**PROBLEM DESCRIPTION**
Reproduce what is written in the records below exactly, and leave out the images.

Stored dataset items:
┌──

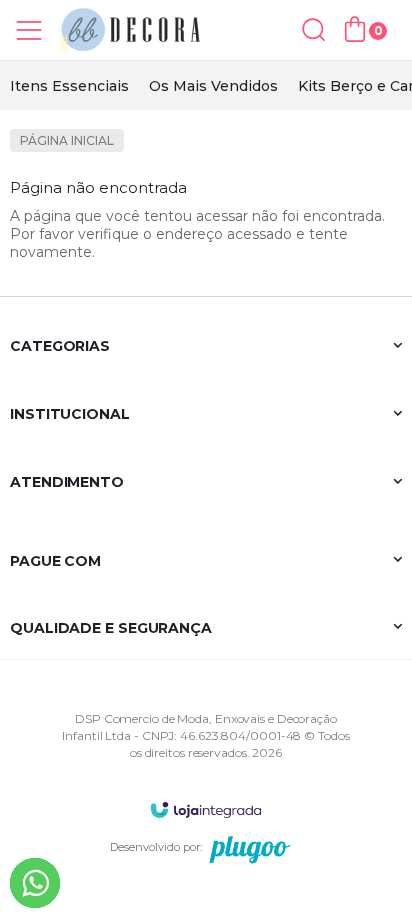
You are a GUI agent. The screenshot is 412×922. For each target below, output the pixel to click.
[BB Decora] (130, 30)
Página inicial (67, 140)
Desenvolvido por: (156, 847)
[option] (69, 86)
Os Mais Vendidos (213, 86)
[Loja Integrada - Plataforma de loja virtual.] (206, 809)
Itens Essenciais (69, 86)
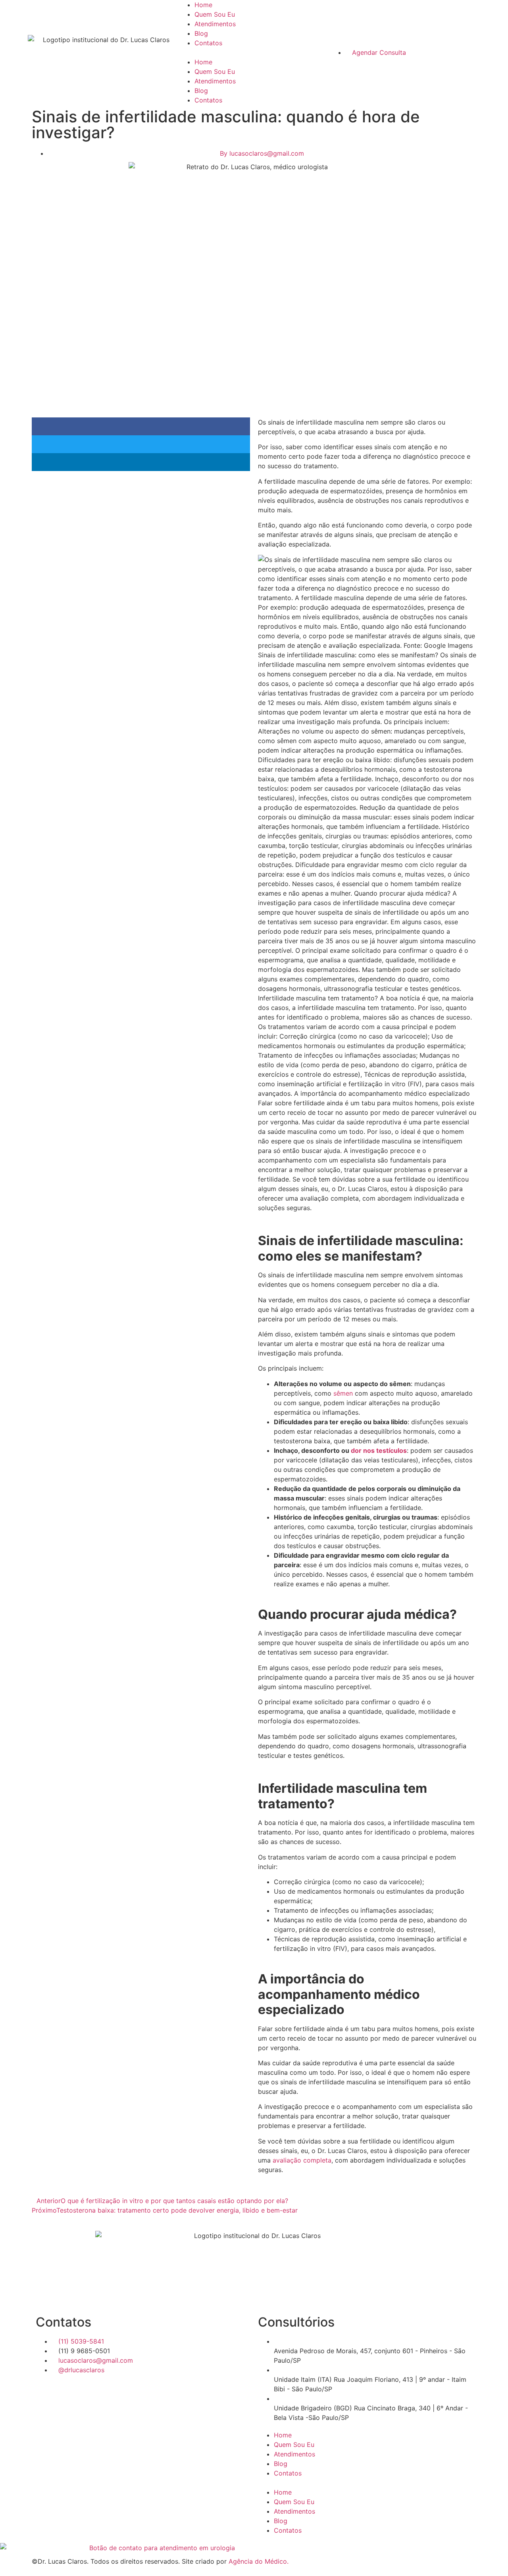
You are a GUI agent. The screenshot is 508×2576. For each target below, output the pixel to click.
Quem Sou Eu (214, 14)
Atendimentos (215, 24)
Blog (201, 33)
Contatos (208, 43)
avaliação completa (302, 2160)
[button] (254, 52)
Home (203, 5)
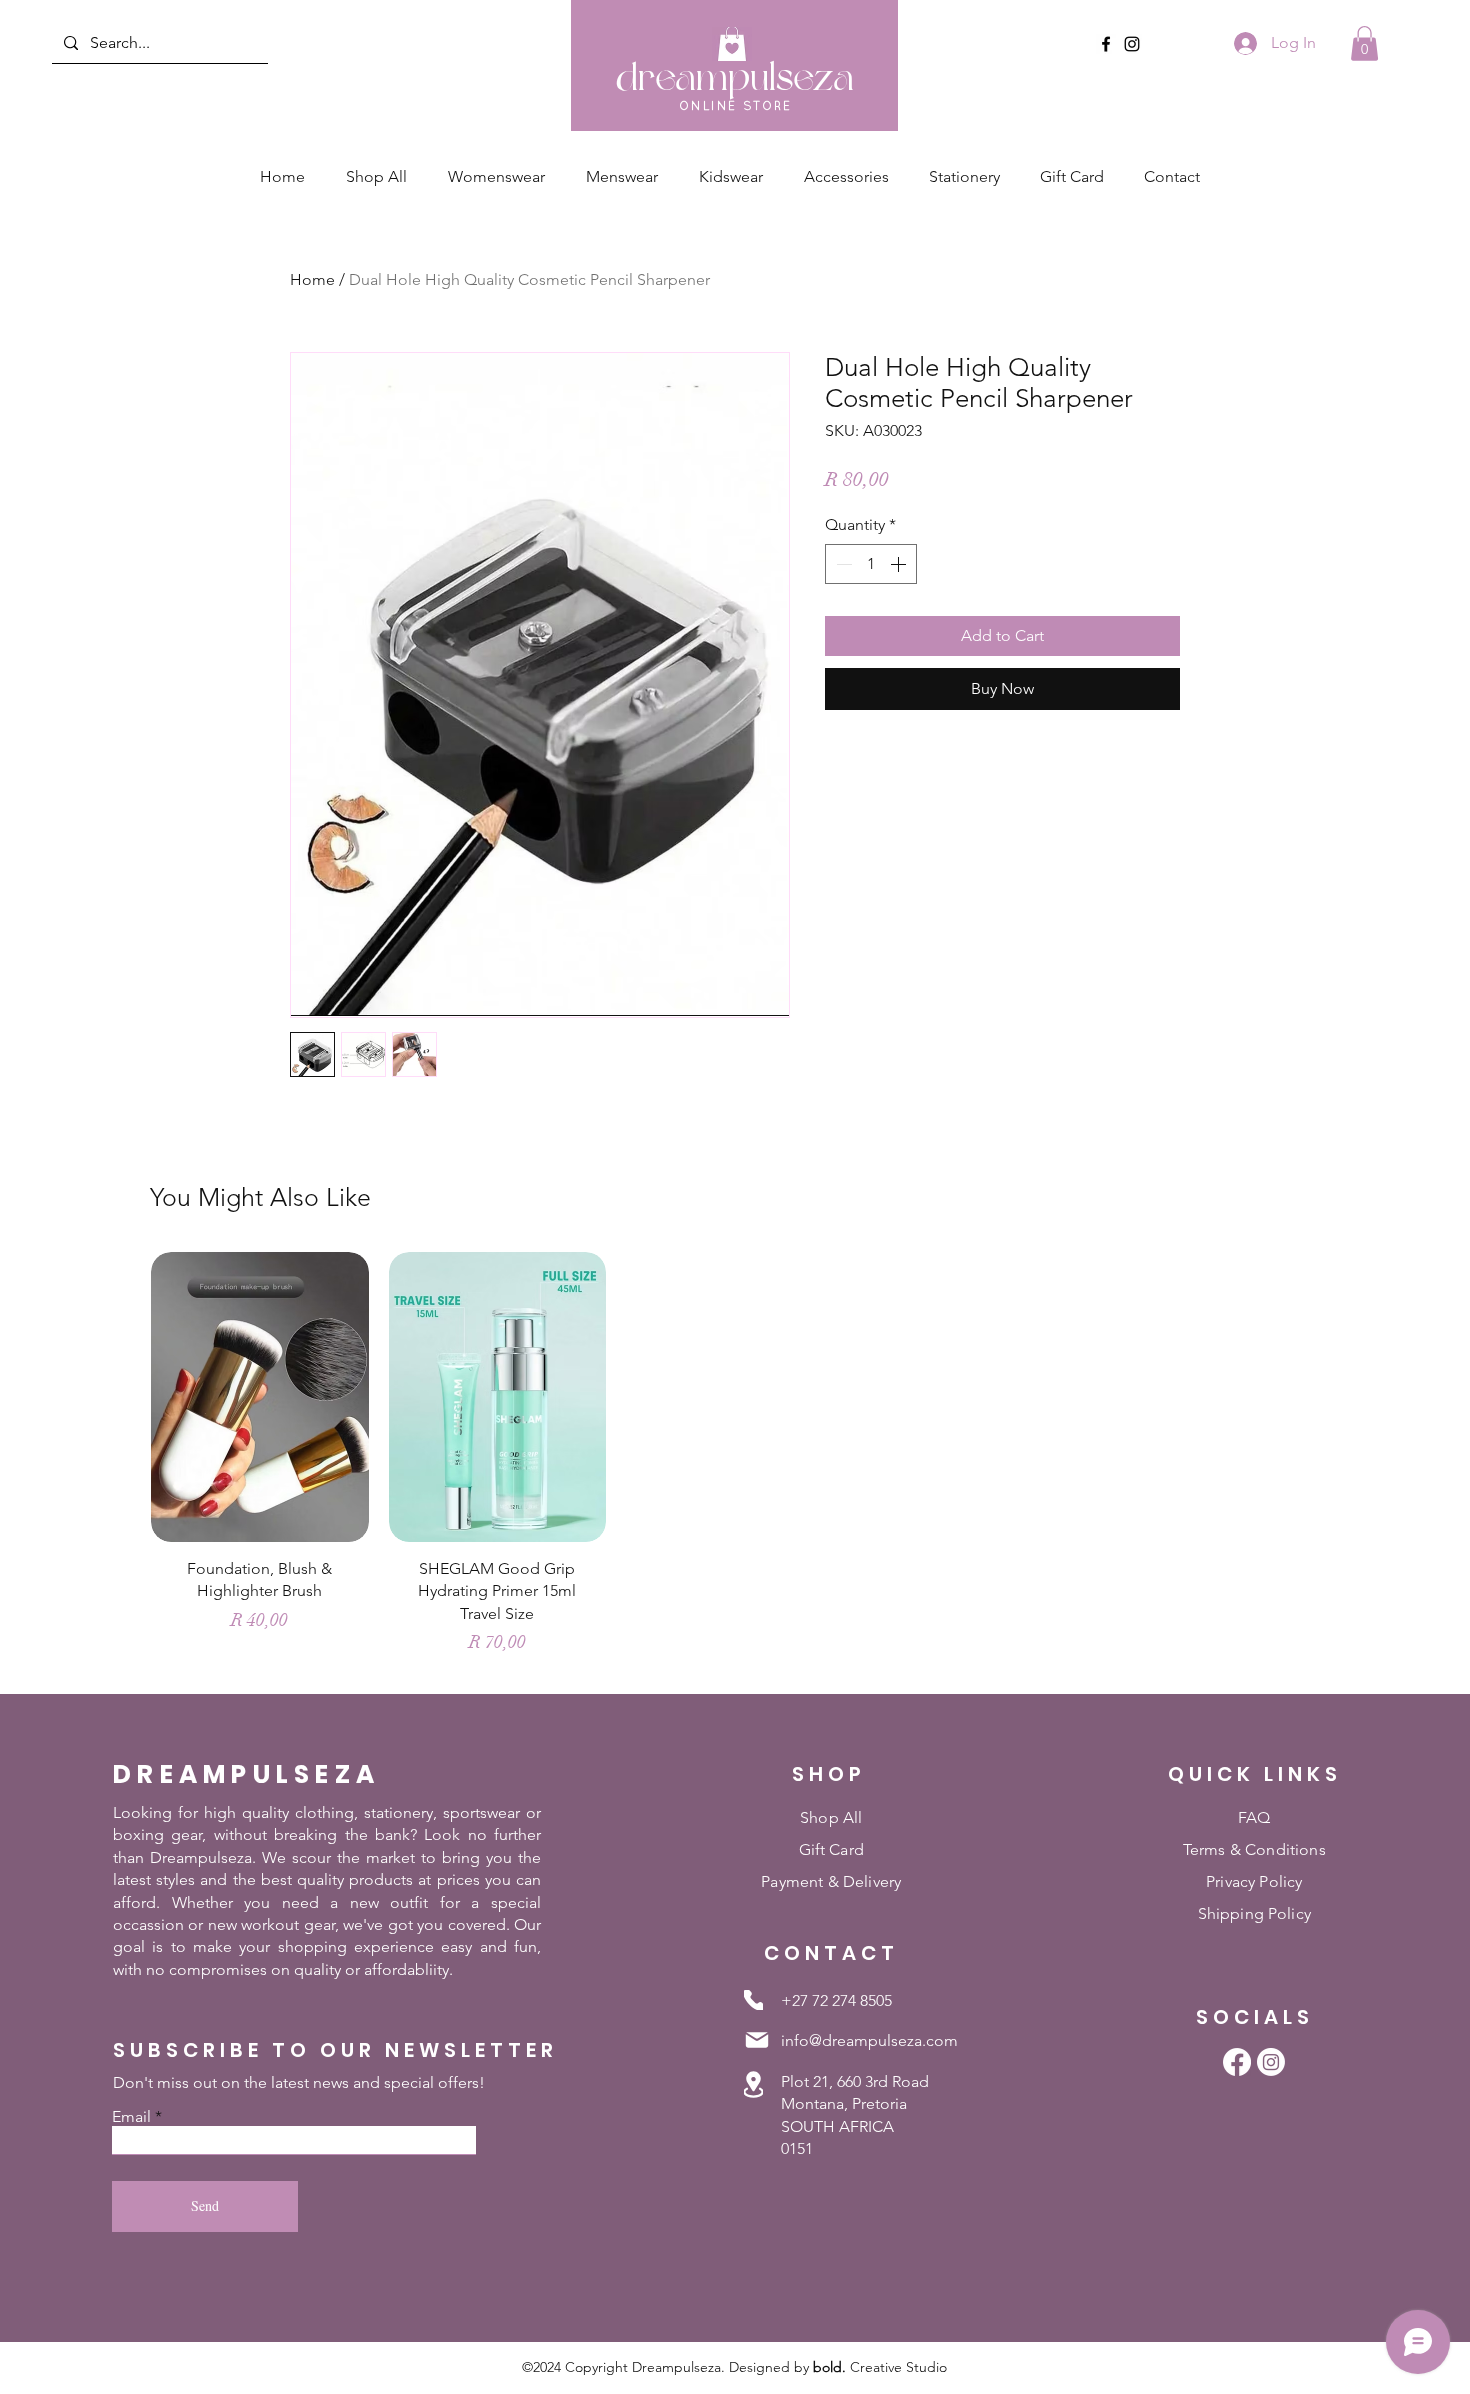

└──

**REPLY TO THE EXERCISE**
You are a GUI agent. The screenshot is 412×922. For each target below, output the pixel to click.
[BB Decora] (130, 30)
Página inicial (67, 140)
Desenvolvido por: (156, 847)
[option] (69, 86)
Os Mais Vendidos (213, 86)
[Loja Integrada - Plataforma de loja virtual.] (206, 809)
Itens Essenciais (69, 86)
You are a GUI agent. The screenshot is 508×2576. For each target below, output the pixel to click.
Quem Sou Eu (214, 14)
Atendimentos (215, 24)
Blog (201, 33)
Contatos (208, 43)
avaliação completa (302, 2160)
[button] (254, 52)
Home (203, 5)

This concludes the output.